Albert Arenas snatched victory away from Jaume Masia on the final lap of the Austrian grand prix at the Red Bull Ring to further extend his points lead.
The Spaniard was once again a key factor at the head of the field across the whole 23 lap encounter, battling to hold the lead against the likes of Celestino Vietti, Deniz Oncu and Masia.
Arenas looked good to challenge over the final laps before being run wide at Turn 1 by Darryn Binder at the start of the tour, dropping him to fifth and with a small gap to make up to the leading four.
He duly did so though-partly down to coming out on top of a three-wide moment heading at Turn 3- and managed to claw his way onto the back of Masia’s Leopard Racing machine with just a few turns remaining.
Arenas got a good exit from Turn 8 and up the hill towards Turn 9, the Aspar racer then sliding down the inside of Masia to cleanly grab the lead in the dying moments of the contest.
The short run to the line allowed Arenas to hang on to his third win of the campaign by just 0.049, narrowly heading Masia and Ogura-who had joined the leading pair across the final turns and at one point looked to have been sizing up a move into the final corner to take second, albeit to no avail.

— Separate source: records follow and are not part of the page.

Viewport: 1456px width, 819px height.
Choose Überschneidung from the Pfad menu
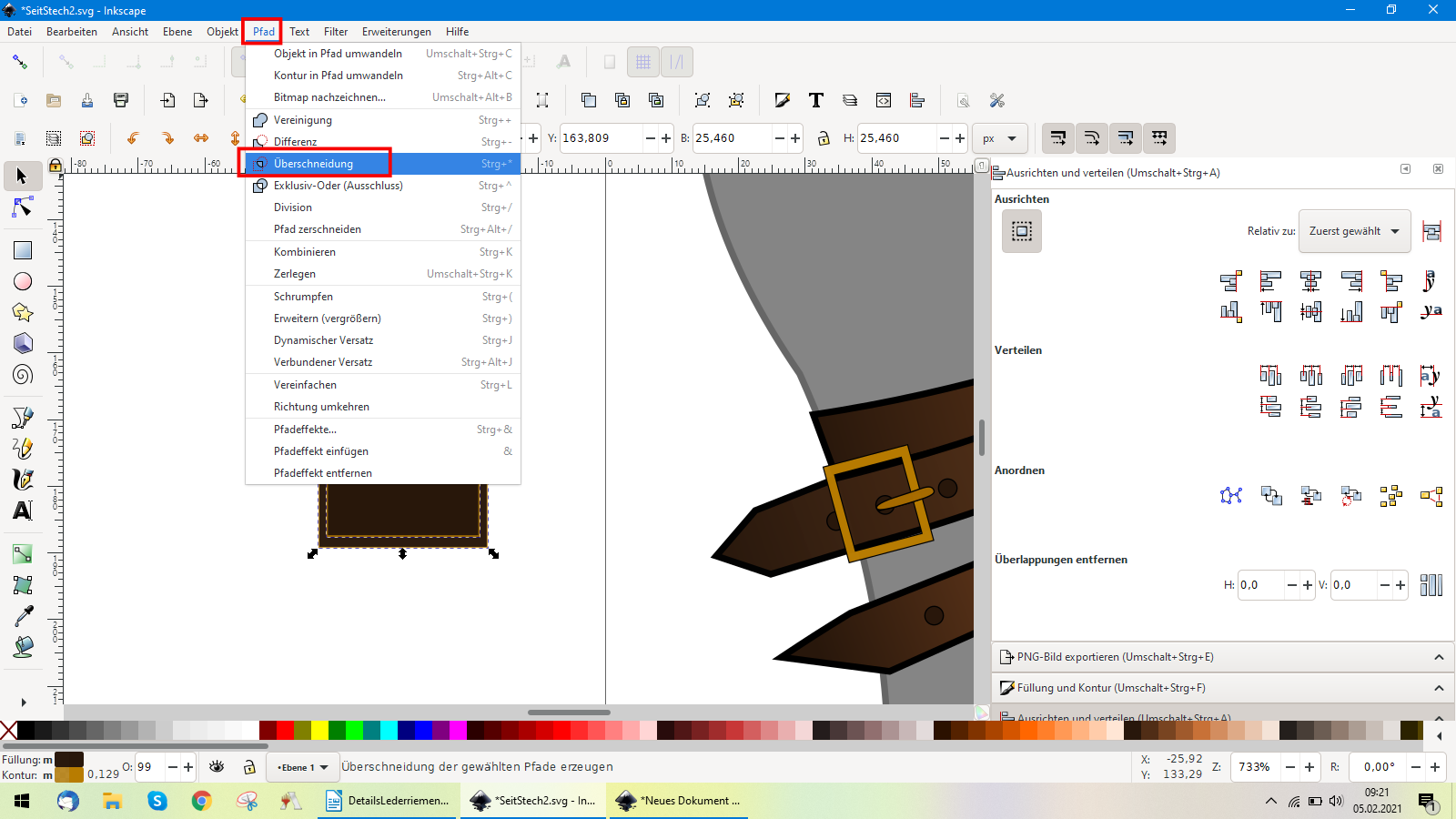pos(314,164)
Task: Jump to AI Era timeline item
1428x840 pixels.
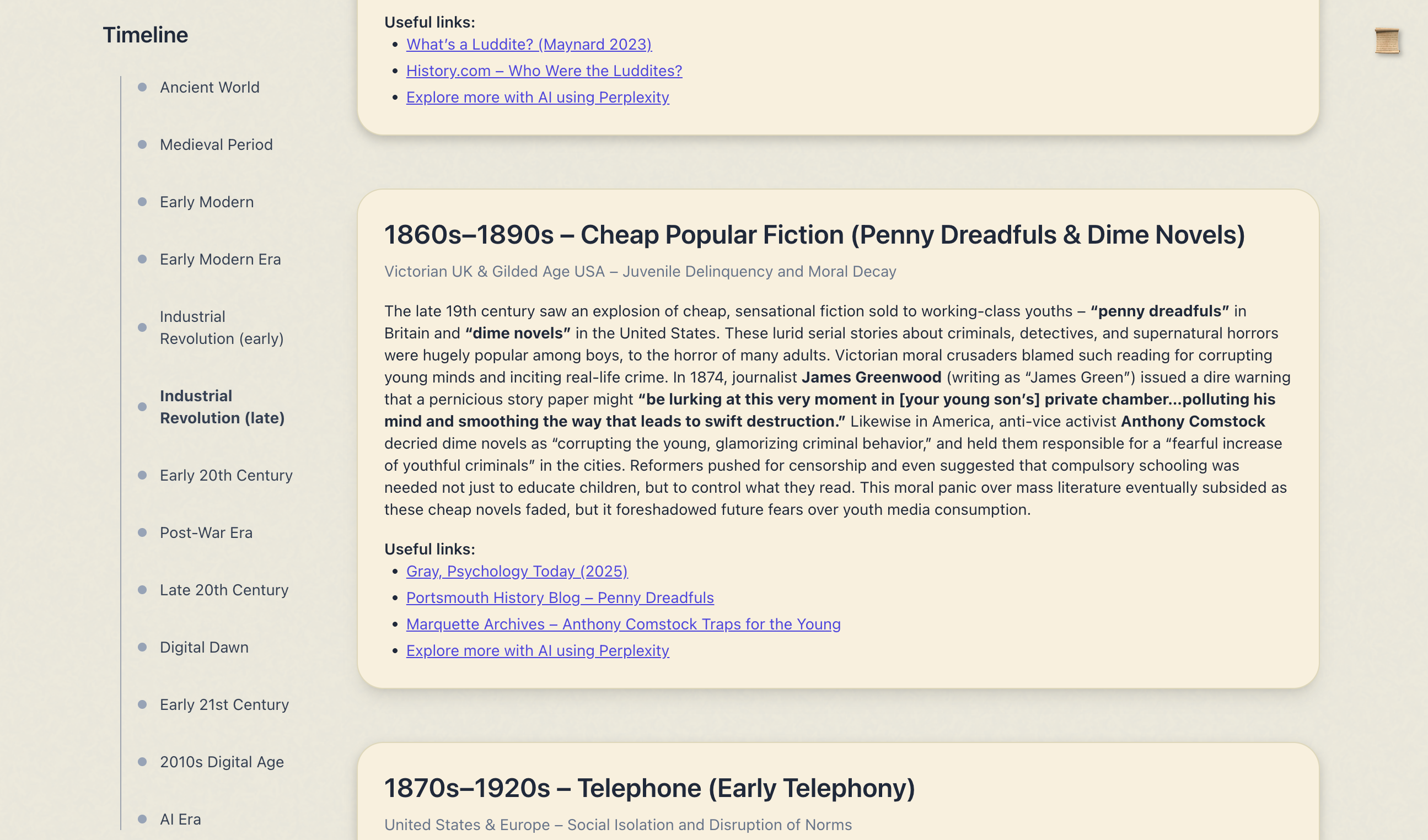Action: point(180,819)
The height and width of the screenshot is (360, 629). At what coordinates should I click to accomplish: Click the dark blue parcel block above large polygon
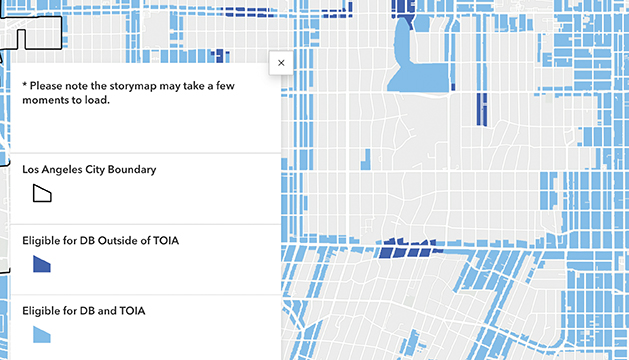point(404,10)
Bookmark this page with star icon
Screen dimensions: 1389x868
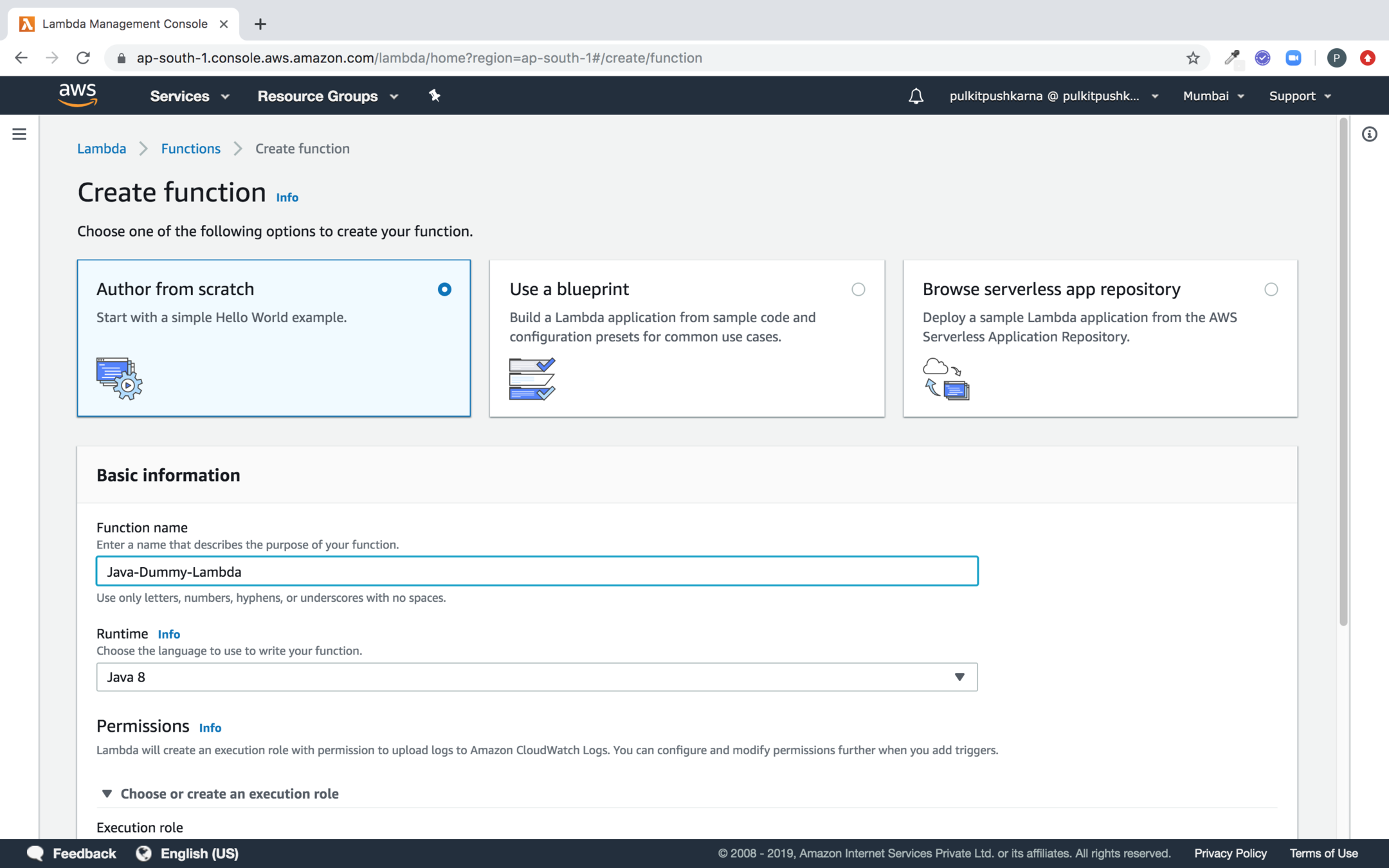1193,58
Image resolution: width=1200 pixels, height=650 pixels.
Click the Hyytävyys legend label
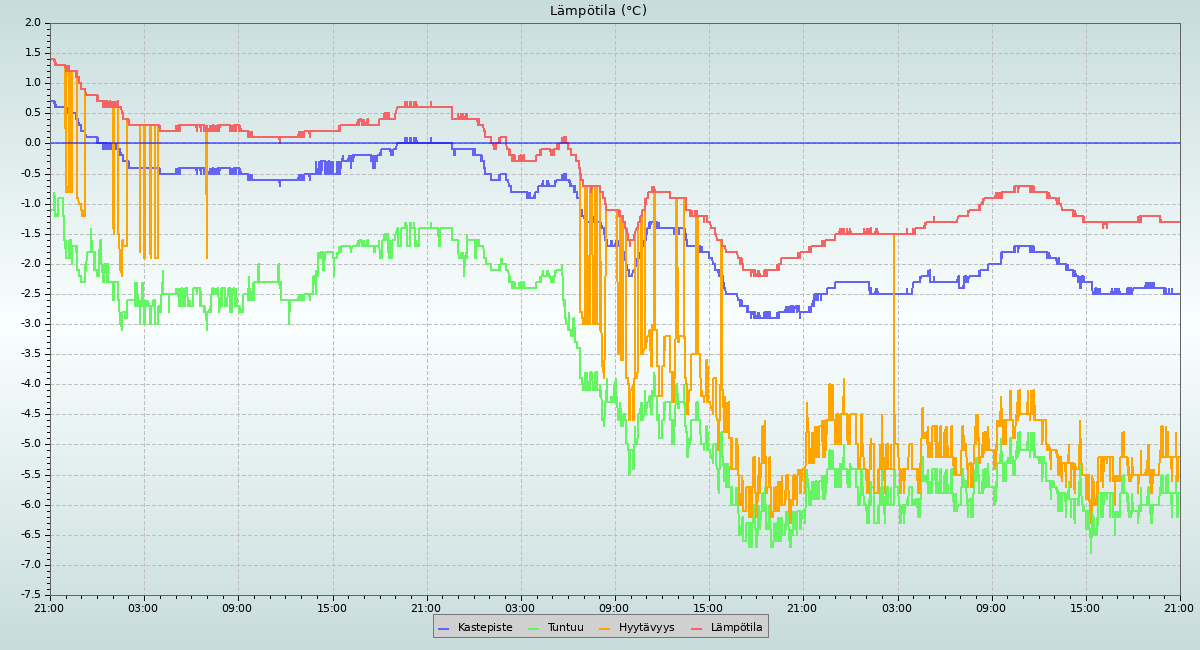coord(646,628)
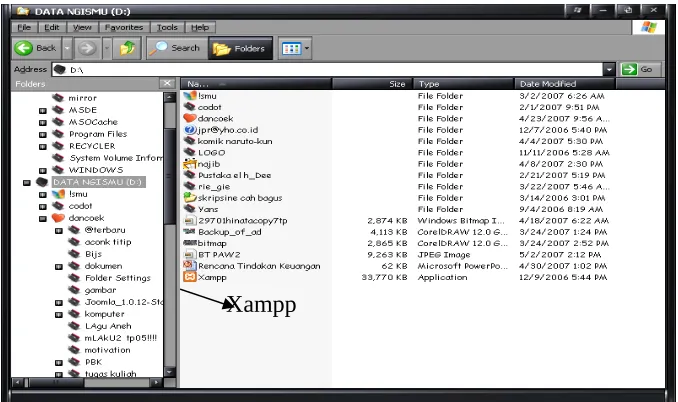Expand the Address bar dropdown

pyautogui.click(x=609, y=69)
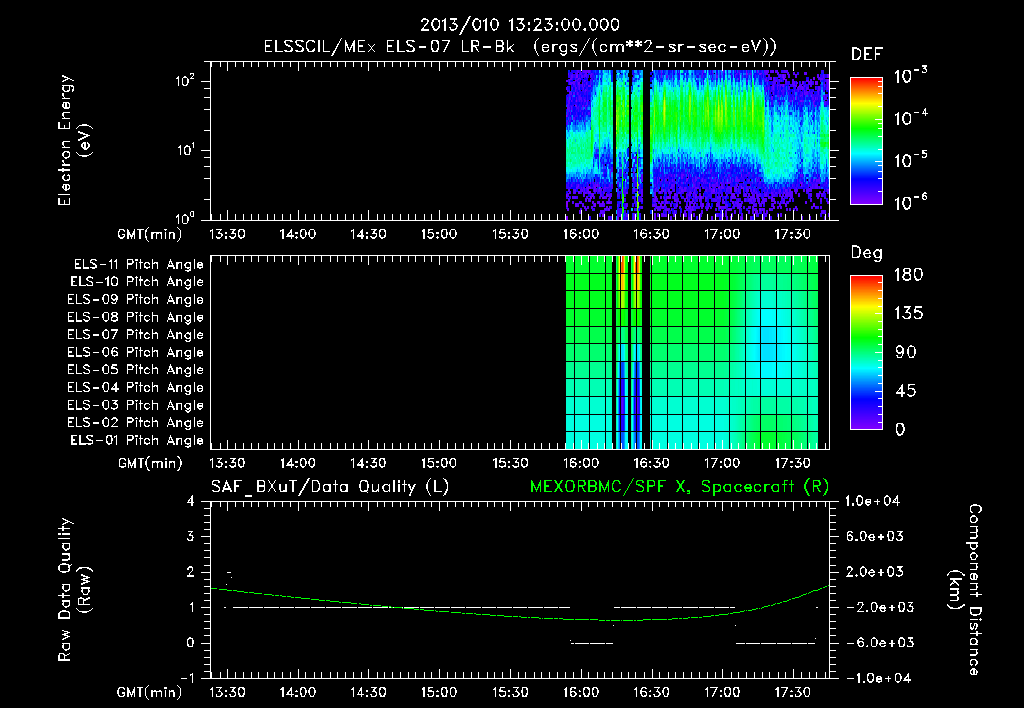
Task: Select the ELS-01 Pitch Angle row label
Action: pos(137,440)
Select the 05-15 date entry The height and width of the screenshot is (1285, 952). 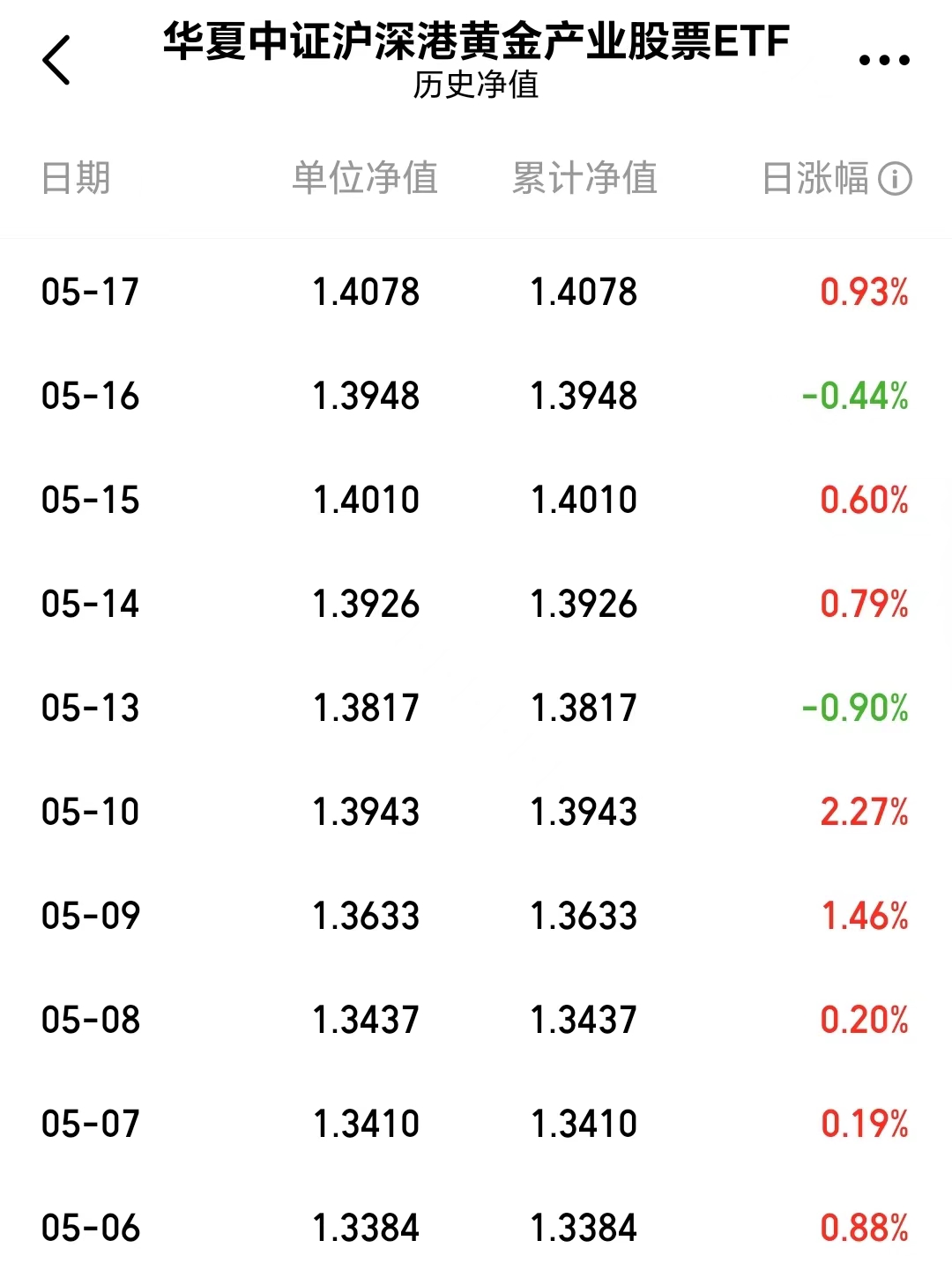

Ogura was dropped back to fourth post race after a track limits penalty along with Binder and Vietti, elevating John McPhee to third.
Binder bagged a top five result despite having to recover from another lowly qualifying result-22nd this time around- as well as surviving several near high-sides after making several daring moves into Turn 3, the South African just beating out Vietti for the position.
Snipers racer Tony Arbolino led home Oncu for seventh, the Turkish rider running around in the top three in the closing stages before dropping back across the final lap.
Completing the top ten were Raul Fernandez’ Ajo-run KTM bike and Tatsuki Suzuki, who just pipped SIC58 team-mate Niccolo Antonelli for tenth.
Ayamu Sasaki looked good to challenge for supremacy with just a few circulations remaining, but the Japanese was denied after receiving a long-lap penalty for track limits.
He dropped to 18th after exiting the penalty loop on the outside of Turn 1 before recovering to score the final point in 15th.
Romano Fenati-who won the Austrian GP with Snipers in ’19- could manage just 18th this year, while Brno race winner Dennis Foggia struggled for speed throughout the contest and crossed the line down in 21st.
Arenas’ title advantage now swells to 28 points over McPhee- now more than a race win- heading to the Styrian GP next weekend, while Ogura’s penalty means he drops to third overall, now 30 behind Arenas.